I'm currently reading the book "Automate the boring stuff with Python" but got stucked in a line of the code in the project from CH7. I just cannot understand the author's logic here.
The problem can be found at the end. Project: Phone Number and Email Address Extractor. https://automatetheboringstuff.com/chapter7
The project outline is:
Your phone and email address extractor will need to do the following:
-Gets the text off the clipboard.
-Finds all phone numbers and email addresses in the text.
-Pastes them onto the clipboard.
Here's the code:
import re, pyperclip
#extracts phone number
phoneRegex = re.compile(r'''(
(\d{3}|\(\d{3}\))? # area code -> either 561 or (561)
(\s|-|\.)? # separator (if there is)
(\d{3}) # first 3 digits
(\s|-|\.) # separator
(\d{4}) # last 4 digits
(\s*(ext|x|ext.)\s*(\d{2,5}))? # extension
)''', re.VERBOSE)
#extracts email
emailRegex= re.compile(r'''(
[a-zA-Z0-9._%+-]+ # username
@ # @symbol
[a-zA-Z0-0._%+-]+ # domain name
(\.[a-zA-Z]{2,4}) # dot something
)''',re.VERBOSE)
# find matches in clipboard text.
text = str(pyperclip.paste()) #paste all string in to 'text' string
matches = []
for groups in phoneRegex.findall(text):
phoneNum= '-'.join([groups[1],groups[3],groups[5]]) #group 1- > area code, group 2-> separation, group 3 -> 699 etc
if groups[8] != ' ':
phoneNum += ' x' + groups[8]
matches.append(phoneNum)
for groups in emailRegex.findall(text):
matches.append(groups[0])
#Copy results to the clipboard. (our new string)
if len(matches) > 0:
pyperclip.copy('\n'.join(matches))
print('Copied to clipboard:')
print('\n'.join(matches))
else:
print('No phone numbers of email addresses found.')
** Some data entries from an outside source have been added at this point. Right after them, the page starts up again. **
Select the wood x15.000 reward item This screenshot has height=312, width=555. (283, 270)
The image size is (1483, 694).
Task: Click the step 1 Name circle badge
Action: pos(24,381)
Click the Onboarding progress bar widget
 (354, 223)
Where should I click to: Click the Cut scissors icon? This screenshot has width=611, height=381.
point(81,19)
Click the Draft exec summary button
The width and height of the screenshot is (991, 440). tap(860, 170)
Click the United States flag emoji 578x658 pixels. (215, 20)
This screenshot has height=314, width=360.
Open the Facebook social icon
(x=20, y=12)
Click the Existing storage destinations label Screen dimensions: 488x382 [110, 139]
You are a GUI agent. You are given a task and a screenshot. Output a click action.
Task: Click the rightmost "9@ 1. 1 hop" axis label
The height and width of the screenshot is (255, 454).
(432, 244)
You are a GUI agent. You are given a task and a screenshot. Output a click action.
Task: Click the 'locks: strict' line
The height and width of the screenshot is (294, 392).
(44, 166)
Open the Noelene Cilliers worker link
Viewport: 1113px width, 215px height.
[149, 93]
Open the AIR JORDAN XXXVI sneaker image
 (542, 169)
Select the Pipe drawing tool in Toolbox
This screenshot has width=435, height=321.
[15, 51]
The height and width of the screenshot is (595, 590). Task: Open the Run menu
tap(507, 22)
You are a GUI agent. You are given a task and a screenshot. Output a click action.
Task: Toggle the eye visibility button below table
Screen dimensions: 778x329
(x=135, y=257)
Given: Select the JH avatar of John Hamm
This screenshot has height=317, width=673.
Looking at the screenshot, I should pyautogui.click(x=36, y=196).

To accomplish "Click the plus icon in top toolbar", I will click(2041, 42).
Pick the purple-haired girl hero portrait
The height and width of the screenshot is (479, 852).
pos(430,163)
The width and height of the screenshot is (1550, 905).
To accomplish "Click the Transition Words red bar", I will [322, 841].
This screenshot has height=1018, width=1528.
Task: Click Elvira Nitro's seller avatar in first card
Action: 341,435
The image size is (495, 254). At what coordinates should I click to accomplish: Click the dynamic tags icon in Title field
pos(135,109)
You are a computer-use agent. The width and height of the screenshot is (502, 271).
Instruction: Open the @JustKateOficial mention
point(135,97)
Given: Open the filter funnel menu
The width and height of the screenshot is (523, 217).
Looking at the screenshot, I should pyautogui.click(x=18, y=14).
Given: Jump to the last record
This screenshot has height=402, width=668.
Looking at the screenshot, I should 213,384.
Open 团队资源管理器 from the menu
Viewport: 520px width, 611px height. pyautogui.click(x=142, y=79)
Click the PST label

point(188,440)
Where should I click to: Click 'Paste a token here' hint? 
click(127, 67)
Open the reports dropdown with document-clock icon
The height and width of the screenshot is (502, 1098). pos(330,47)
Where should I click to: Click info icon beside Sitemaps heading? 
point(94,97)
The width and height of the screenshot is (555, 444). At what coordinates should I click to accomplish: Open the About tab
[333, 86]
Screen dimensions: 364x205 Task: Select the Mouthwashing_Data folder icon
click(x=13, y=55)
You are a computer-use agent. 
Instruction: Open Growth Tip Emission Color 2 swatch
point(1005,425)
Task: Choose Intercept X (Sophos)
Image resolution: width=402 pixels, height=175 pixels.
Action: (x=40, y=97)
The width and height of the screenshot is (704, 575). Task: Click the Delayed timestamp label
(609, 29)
Where I'm stucked is in this segment:
for groups in phoneRegex.findall(text):
phoneNum= '-'.join([groups[1],groups[3],groups[5]]) #area code, first 3 digits, last 4 digits of phone number
if groups[8] != ' ':
phoneNum += ' x' + groups[8]
matches.append(phoneNum)
The author explains that these are the area code, first 3 digits, and last 4 digits that was extracted from the phone number:
groups[1],groups[3],groups[5]
But this doesn't make sense to me. Notice that this for loop iterates through each element, 'groups' is not the whole list, its just one element of the list. So, groups[1] would be the second digit of the first element, not the actual element.
Just to illustrate my problem better, here's another example:
num= re.compile(r'(\d+)')
for groups in num.findall('Extract all 23 numbers 444 from 2414 at, 1'):
print(groups)
output:
23
444
2414
1
for groups in num.findall('Extract all 23 numbers 444 from 2414 at, 1'):
print(groups[0])
output:
2
4
2
1
So groups[0] is not the element, just the a digit of the element.
Hopefully this makes sense, because I'm having a lot of trouble understanding his reasoning. Any help would be appreciated.
UPDATE: Seems like groups[0] is the first element of the tupple
num= re.compile(r'(\d+)\D+(\d+)\D+(\d+)')
for groups in num.findall('Extract all 23 numbers 444 from 2414 at, 10,434,555'):
groups[0]
output:
23
10